Sunday, May 18, 2014

High School Teaching (A Decade Gone now...)

This week is the ten-year anniversary of me being fired at Satan's School for Girls and Boys.  It's a bittersweet thought because I loved teaching high school.

Of course, if that doesn't happen, I never get to teach/coach at Allen County or coach at LLCC, and if not at LLCC, no trip to nationals, no AVCA membership and conventions, or presentation and book.  It's not like it's been ten years of misery by any means.

On the other hand, ten years at SSGB and I'd have 400+ wins and, I'd put $50,000 on this--there would've been at least four trips to State during that time.  A pity the total still stands at zero because there've been some good players through the SSGB program.  Feh--that's whining and we do not have the ability to go back and change things--and as I noted in a different blog, change something in the past and you're going to eliminate a bunch of good things that come down the road. 

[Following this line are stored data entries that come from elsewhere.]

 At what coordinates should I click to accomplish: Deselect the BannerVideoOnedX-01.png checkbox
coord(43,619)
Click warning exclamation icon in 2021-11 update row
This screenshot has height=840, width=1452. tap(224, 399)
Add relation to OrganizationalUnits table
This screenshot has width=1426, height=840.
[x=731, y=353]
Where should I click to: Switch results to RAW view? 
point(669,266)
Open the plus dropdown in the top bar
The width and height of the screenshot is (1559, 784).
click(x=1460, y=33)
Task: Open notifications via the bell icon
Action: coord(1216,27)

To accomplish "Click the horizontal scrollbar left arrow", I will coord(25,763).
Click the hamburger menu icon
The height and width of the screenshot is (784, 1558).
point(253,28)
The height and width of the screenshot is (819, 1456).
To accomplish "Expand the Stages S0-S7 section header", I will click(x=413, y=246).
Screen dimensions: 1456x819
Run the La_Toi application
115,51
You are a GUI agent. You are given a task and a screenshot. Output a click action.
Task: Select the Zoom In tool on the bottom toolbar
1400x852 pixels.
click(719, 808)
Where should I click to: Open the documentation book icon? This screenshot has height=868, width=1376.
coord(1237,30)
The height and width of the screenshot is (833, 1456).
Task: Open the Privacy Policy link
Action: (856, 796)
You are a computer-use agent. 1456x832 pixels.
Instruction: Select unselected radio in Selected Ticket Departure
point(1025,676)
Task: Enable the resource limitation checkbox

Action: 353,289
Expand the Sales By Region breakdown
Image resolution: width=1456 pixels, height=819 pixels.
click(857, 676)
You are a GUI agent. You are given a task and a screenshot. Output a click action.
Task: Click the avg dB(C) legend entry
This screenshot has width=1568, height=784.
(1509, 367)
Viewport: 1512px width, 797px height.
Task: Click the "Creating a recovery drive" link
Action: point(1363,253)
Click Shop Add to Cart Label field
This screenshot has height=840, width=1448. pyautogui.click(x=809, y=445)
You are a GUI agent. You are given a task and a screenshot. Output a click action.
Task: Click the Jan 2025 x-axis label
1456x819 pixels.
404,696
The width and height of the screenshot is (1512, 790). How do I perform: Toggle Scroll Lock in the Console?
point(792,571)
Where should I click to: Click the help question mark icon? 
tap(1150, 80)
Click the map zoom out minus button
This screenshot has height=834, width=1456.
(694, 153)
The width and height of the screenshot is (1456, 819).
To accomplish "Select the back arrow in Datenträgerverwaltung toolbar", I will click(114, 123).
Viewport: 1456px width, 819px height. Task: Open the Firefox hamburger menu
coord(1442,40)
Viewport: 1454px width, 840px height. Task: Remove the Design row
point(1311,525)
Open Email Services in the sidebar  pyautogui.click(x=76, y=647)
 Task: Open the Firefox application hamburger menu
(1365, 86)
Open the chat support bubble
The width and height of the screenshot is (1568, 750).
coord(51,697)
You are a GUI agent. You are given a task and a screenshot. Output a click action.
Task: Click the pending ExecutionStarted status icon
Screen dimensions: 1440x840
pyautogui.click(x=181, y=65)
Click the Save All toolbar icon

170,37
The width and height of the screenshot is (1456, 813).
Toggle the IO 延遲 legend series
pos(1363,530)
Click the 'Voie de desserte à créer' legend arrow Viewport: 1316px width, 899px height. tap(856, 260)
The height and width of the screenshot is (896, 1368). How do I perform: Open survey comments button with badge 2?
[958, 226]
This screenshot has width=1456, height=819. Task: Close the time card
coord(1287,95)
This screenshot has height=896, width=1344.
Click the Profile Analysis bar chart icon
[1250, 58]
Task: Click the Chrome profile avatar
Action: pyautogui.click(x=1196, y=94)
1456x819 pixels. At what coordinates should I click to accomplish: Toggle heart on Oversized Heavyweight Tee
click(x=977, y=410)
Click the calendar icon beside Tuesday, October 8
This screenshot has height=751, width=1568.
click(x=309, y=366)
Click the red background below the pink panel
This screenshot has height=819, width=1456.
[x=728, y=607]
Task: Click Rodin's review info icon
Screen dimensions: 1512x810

It doesn't change my feelings though--it's despicable for a superintendent to remove a faculty member because someone's dad threatens to stop donating to the school because of a grade or playing time.  If you are a Catholic institution, you should always, always, place integrity and ethics above money.  That's a life lesson--there's always more money, always fundraising, but once you compromise your morals, there's no getting those back.

I hope my former students, former players, realize that.  It makes it funny when I get accused of lying or being unethical/inappropriate.  Because it's lying.  I've got a bazillion faults--those ain't them. 

I gave 100% teaching. 100% coaching.  I'm proud of where those students have gone, what they are doing--whether it is starting a family, working on a doctoral exam, working in the family business, or serving in the armed forces.  I tried to make you work hard because that's what brings success in life.  I tried to model ethics and integrity, so that when you got into your careers, you would also be known as someone worthy of trust.

The best?  You're all so different--music lovers, readers, family men/women.  I love Facebook so I can see what you are all up to--even if I don't ever do more than (lamely) click "like".  As a teacher, I am absolutely proud of all of you.  I just hope that with 10-15 years of perspective, you found the work I asked of you to have been worthwhile.